Celery memory leak with large files #26

NeilujD · 2020-07-13T14:32:42Z

I am facing a blocking issue using django-import-export and django-import-export-celery.

Context

I need to import large CSV files (about ~250k lines) to my database.
I work on my local environment and I have a few other's available (dev, staging, prod).

Issue

When I perform the import on my local environment, the import is quite long but it eventually works great.
But each time I try to perform an import on dev environment I get this error from celery:

Traceback (most recent call last):
  File "/usr/local/lib/python3.7/site-packages/billiard/pool.py", line 1267, in mark_as_worker_lost
    human_status(exitcode)),
billiard.exceptions.WorkerLostError: Worker exited prematurely: signal 9 (SIGKILL).

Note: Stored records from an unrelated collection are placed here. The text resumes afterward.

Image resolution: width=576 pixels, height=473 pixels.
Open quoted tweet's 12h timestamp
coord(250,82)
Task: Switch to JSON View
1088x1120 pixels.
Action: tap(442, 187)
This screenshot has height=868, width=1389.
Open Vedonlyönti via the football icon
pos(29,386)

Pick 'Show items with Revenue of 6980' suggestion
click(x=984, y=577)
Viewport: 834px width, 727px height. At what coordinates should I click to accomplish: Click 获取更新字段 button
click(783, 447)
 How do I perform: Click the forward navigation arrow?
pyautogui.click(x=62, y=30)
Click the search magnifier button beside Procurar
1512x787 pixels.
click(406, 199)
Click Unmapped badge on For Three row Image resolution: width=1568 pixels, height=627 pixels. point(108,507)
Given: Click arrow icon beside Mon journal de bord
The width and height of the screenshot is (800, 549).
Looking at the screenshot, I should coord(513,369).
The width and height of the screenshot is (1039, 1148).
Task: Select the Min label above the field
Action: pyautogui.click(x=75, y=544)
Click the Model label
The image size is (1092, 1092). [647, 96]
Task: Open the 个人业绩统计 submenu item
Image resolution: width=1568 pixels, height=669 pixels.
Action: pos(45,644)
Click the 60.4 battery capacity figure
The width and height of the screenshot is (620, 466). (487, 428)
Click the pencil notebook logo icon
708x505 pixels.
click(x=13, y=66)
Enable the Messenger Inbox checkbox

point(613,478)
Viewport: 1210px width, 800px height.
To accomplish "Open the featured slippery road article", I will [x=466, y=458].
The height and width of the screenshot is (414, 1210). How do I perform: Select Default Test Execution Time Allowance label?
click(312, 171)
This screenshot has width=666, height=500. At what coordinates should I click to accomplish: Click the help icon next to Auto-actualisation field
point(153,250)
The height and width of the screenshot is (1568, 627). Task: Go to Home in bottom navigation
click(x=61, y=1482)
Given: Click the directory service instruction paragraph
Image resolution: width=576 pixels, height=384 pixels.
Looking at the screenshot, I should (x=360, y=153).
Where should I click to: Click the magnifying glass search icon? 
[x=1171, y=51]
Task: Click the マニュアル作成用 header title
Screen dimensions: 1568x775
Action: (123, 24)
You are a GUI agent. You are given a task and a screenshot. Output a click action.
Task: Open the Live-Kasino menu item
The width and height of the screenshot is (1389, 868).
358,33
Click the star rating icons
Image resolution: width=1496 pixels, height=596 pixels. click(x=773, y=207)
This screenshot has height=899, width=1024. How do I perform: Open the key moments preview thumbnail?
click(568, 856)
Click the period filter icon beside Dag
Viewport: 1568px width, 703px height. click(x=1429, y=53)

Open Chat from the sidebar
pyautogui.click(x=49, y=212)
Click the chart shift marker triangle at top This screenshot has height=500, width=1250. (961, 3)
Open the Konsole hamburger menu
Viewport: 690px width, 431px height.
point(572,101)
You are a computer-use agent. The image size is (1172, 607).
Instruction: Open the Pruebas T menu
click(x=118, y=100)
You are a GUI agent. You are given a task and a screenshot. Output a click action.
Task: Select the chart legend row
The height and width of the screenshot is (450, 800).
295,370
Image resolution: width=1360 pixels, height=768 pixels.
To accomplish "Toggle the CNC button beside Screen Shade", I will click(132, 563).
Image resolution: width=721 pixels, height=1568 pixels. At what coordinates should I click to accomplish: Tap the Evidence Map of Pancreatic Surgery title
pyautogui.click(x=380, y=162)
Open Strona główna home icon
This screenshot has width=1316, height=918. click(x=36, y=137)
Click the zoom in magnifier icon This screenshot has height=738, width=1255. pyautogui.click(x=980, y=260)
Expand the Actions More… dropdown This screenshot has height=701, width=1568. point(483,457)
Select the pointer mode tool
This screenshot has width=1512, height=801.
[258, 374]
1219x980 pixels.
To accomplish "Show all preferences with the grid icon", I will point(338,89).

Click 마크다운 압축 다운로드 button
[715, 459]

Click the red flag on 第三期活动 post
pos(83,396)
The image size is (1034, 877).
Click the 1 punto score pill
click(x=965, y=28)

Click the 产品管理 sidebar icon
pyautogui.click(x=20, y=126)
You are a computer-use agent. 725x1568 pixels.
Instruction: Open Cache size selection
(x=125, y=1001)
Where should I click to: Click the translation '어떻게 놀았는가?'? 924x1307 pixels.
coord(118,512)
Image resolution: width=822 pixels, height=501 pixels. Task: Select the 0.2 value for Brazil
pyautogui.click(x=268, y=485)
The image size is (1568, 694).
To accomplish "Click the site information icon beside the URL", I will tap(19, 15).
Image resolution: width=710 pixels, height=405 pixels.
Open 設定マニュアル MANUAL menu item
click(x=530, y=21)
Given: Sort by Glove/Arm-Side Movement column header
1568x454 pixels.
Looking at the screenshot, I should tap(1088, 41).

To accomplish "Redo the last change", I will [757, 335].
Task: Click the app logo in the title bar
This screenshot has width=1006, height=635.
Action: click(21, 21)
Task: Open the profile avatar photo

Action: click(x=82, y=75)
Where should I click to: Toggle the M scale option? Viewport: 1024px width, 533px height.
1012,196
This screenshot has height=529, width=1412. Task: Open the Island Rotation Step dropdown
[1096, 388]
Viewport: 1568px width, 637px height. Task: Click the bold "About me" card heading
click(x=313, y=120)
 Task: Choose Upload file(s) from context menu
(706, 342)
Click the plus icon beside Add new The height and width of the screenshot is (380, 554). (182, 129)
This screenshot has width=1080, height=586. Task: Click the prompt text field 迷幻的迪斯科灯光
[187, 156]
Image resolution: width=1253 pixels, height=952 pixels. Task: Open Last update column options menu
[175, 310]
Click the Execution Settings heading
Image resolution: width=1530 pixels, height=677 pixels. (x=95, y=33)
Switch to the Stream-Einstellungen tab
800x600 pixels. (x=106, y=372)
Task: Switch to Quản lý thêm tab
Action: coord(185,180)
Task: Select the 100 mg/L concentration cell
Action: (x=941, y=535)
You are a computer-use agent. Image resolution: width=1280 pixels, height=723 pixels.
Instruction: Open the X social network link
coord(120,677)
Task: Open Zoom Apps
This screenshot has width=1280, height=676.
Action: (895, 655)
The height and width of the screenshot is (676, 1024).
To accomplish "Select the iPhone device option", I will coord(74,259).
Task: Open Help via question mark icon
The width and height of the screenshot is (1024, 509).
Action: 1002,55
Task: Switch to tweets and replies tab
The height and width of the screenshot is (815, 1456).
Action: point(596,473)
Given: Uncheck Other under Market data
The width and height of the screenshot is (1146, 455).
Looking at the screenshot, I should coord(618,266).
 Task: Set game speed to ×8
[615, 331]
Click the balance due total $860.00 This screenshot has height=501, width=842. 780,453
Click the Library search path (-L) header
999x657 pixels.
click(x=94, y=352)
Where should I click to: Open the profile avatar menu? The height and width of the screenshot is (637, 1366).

It seems to be a memory usage issue but I can't figure out why it occurs as I tried many to change settings (celery max-tasks-per-child option, celery max-memory-per-child option, DEBUG Django setting).

Also, I tried by increasing my instance memory up to 13Gb (1Gb before) but still, the error occurs.

Questions

Do you have any insight that I can use to solve my issue ?
Is a 250k lines file too much ?
Are my celery settings bad ?

The text was updated successfully, but these errors were encountered:

timthelion · 2020-07-13T20:29:00Z

What do you see in the job status (in the admin for the import job) you should see which line it failed on, or at least within 100 lines... https://github.com/auto-mat/django-import-export-celery/blob/master/import_export_celery/tasks.py#L79

timthelion · 2020-07-13T20:39:25Z

Changing the max-tasks-per-child option, and celery max-memory-per-child options should not affect the system OOM and a SIGKILL sugests a system OOM kill. Increasing the instance memory should have helped. Can you launch up top or somehow connect to your dev environment to try to see if there is actually a memory leak going on?

Another thing that occurs to me, though I don't think it's possible because I don't know why it would cause a SIGKILL, is that the DB is running out of memory. Afterall, the entire process gets wrapped into a single transaction, which is rather huge. If your resource involves setting PK links or large or non-fixed width fields (such as TextFields), this could mean that you would be potentially setting millions of records in the DB in a single transaction. Not sure how well your DB is designed to handle that sort of thing. If that ends up being a problem, we may need to figure out how to break up the transactions into smaller palatable chunks.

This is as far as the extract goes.